Stored entries:
•••

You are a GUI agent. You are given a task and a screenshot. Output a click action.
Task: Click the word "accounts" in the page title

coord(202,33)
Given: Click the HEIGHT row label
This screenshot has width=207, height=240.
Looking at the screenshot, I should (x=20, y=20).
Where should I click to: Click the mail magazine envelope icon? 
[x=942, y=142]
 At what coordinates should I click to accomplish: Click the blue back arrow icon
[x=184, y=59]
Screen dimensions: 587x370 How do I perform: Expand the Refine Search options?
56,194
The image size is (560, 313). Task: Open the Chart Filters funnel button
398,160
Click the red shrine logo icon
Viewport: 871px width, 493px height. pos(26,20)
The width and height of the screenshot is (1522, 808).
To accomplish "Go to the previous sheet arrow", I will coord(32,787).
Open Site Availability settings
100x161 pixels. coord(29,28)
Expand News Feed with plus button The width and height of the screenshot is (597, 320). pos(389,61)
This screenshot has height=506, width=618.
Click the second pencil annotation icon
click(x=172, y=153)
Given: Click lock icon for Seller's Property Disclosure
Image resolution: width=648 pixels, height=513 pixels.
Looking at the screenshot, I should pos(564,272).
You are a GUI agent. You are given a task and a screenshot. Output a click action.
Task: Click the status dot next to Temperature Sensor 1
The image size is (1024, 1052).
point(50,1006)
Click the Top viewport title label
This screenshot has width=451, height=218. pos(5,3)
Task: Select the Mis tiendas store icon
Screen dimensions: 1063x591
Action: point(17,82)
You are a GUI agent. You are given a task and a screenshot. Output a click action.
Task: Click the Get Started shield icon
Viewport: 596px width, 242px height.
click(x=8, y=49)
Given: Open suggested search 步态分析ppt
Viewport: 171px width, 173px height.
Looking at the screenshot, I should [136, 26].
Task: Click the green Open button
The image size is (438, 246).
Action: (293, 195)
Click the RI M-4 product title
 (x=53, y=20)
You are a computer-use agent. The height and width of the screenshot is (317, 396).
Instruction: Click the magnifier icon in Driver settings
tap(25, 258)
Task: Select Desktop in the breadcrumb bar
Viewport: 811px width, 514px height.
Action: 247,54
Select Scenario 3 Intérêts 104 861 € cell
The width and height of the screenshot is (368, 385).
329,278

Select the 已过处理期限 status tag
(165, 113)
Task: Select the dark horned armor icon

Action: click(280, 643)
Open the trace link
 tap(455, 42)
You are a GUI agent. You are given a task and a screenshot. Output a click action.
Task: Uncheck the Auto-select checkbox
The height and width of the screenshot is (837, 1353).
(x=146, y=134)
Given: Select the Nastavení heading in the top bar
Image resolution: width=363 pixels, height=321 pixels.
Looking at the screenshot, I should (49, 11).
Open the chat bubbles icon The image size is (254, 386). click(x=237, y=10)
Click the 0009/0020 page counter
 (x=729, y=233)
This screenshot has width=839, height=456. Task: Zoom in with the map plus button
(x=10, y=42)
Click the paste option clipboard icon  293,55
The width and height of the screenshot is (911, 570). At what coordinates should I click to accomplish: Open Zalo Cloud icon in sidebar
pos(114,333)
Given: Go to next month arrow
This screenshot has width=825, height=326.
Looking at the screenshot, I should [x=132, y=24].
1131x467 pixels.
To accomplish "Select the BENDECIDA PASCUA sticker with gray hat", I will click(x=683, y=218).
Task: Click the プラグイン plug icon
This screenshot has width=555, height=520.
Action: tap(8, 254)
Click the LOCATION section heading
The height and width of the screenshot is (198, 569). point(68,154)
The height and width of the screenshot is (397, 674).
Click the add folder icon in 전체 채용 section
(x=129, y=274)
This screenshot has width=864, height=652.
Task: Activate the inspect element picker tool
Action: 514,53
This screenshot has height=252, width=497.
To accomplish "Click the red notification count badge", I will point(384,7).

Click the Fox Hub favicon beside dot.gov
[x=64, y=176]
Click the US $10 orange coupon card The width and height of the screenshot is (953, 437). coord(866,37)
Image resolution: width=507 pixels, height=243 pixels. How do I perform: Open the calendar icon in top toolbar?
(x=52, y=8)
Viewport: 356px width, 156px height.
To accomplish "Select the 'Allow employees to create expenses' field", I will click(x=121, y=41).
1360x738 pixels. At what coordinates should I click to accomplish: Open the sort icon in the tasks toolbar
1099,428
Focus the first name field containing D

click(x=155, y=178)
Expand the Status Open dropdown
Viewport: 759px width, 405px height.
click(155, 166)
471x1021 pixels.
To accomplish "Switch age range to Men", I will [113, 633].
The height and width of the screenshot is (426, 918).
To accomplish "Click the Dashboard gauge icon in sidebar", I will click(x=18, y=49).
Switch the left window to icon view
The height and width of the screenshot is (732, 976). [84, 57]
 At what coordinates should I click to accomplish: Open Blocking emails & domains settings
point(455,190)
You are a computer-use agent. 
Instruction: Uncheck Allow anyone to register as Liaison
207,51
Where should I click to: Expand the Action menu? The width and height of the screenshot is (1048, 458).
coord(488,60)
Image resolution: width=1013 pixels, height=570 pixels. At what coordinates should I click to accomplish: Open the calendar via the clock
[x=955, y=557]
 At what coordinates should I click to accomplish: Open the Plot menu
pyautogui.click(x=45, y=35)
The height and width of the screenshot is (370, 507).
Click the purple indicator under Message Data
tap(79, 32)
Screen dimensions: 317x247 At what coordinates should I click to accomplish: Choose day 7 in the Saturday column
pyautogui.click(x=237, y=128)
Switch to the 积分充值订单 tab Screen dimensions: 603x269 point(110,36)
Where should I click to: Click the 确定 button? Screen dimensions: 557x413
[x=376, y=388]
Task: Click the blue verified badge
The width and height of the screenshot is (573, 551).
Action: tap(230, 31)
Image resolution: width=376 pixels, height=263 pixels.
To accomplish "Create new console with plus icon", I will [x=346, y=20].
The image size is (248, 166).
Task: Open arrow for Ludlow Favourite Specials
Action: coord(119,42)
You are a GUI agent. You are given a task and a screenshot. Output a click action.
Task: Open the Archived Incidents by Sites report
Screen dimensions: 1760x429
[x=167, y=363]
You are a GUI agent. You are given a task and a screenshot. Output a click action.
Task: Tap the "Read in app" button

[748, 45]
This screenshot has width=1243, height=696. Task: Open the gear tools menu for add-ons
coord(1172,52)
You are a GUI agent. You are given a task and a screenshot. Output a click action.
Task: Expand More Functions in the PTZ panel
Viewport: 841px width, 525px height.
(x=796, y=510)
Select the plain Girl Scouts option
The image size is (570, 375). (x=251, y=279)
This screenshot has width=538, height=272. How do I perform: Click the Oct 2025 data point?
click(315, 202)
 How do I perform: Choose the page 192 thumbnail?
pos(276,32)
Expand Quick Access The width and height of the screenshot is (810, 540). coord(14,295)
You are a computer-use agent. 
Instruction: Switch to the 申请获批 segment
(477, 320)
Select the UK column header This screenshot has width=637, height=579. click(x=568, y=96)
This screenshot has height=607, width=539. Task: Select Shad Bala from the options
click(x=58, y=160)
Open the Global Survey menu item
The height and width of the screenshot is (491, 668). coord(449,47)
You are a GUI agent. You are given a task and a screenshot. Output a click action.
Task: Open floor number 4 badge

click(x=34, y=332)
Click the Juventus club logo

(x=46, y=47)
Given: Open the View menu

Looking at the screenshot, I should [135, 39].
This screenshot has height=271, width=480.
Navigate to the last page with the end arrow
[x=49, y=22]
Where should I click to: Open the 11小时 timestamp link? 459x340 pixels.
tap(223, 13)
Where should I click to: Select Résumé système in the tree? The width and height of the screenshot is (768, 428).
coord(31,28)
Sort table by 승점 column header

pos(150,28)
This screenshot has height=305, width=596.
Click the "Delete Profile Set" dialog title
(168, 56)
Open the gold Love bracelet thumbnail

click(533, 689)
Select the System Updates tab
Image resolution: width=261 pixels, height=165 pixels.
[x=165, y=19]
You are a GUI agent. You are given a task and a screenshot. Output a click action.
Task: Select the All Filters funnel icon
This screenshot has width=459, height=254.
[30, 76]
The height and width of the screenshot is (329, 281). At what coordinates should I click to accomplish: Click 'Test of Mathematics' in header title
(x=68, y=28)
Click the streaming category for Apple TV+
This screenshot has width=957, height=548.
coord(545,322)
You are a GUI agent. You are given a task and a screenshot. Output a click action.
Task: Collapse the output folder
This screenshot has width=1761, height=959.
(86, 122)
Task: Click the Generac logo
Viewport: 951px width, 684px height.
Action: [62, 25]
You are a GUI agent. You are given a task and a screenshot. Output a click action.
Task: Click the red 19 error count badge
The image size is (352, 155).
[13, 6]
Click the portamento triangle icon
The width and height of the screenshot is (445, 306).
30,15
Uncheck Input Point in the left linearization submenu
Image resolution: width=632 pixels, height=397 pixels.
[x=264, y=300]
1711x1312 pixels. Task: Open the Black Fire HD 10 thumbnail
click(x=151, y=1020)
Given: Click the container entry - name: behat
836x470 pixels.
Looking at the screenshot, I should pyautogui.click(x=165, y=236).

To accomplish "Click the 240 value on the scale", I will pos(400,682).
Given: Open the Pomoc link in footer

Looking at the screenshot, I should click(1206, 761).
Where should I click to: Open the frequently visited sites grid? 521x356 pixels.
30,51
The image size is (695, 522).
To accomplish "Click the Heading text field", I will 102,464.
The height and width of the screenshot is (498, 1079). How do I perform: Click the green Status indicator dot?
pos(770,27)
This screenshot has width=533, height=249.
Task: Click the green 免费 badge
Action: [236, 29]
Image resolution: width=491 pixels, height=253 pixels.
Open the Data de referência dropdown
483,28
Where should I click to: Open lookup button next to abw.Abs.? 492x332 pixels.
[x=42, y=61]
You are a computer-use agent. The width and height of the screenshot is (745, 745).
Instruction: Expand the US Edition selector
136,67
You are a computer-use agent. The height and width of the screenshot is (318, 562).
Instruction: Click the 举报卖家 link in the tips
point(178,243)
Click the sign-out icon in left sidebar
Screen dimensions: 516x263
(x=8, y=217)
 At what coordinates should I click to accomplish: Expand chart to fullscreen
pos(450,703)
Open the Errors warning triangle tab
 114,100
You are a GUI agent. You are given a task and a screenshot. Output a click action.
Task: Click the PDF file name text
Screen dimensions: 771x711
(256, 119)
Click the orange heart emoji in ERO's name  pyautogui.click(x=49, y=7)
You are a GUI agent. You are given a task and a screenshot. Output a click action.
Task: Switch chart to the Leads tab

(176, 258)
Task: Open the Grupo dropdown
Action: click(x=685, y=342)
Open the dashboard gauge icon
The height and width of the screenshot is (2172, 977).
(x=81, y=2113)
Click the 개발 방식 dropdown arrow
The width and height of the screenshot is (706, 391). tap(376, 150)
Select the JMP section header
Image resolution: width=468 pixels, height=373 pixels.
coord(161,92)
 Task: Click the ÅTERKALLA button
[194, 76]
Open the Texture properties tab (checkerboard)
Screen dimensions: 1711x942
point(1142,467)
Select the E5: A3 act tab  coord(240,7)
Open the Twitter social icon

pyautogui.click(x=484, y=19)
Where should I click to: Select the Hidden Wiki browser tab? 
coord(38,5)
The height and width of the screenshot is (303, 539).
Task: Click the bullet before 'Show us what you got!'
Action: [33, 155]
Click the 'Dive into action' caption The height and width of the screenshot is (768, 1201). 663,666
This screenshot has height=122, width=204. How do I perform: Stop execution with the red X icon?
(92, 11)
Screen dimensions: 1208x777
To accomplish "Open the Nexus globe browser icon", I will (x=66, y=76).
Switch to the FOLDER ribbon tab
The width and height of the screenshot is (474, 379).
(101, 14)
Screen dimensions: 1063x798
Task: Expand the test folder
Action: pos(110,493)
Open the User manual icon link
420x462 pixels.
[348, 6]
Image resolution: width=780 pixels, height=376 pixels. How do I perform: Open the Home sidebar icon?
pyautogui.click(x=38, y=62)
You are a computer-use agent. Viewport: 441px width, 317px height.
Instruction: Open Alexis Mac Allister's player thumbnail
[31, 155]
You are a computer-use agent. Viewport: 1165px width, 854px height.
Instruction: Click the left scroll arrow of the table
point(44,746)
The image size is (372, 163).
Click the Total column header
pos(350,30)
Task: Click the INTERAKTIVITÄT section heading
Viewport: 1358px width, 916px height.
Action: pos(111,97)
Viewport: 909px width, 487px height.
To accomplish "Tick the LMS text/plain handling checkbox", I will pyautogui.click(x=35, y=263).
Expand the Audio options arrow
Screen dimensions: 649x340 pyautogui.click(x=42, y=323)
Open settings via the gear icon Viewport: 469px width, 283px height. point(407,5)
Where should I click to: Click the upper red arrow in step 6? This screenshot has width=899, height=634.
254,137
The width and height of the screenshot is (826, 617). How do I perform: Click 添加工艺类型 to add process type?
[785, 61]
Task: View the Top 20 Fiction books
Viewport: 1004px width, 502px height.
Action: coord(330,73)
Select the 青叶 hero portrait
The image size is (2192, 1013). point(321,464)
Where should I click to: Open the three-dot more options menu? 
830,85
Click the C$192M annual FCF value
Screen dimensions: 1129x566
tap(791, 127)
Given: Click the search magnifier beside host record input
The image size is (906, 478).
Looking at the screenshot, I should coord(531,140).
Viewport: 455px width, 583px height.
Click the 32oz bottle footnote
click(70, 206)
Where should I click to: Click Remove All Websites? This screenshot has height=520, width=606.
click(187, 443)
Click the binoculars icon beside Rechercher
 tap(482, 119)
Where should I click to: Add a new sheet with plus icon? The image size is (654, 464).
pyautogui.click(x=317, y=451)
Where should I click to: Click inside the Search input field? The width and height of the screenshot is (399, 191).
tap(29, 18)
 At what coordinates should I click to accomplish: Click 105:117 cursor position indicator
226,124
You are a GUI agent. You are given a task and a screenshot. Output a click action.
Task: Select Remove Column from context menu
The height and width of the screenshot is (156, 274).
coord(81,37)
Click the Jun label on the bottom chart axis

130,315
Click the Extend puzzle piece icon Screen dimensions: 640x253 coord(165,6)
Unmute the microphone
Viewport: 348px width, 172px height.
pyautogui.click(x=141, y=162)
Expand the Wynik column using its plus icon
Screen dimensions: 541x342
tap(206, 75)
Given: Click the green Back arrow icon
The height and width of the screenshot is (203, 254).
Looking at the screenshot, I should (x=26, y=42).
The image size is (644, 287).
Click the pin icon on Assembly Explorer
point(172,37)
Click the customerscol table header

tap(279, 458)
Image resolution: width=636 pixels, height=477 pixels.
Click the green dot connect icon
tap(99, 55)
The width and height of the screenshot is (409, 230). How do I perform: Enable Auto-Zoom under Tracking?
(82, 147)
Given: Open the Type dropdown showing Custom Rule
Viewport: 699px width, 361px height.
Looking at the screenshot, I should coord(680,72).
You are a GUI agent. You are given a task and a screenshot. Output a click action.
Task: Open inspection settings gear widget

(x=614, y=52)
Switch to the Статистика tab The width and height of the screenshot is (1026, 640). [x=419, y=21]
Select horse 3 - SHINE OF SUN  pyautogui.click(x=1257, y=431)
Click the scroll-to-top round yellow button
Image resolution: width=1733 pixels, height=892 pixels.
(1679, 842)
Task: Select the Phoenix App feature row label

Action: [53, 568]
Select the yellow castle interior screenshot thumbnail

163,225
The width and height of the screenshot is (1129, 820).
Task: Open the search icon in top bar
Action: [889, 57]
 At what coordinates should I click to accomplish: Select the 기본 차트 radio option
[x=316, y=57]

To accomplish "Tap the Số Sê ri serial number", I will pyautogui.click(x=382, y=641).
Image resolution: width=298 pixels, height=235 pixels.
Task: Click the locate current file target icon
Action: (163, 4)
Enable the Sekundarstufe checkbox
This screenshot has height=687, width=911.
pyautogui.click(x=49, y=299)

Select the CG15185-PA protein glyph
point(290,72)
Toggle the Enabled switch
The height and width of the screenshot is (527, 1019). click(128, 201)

•••

Collect every line with the string "gauge" from the records, and copy each.

» **SOLUTION TO THE EXERCISE**
To accomplish "Click the Dashboard gauge icon in sidebar", I will click(x=18, y=49).
Open the dashboard gauge icon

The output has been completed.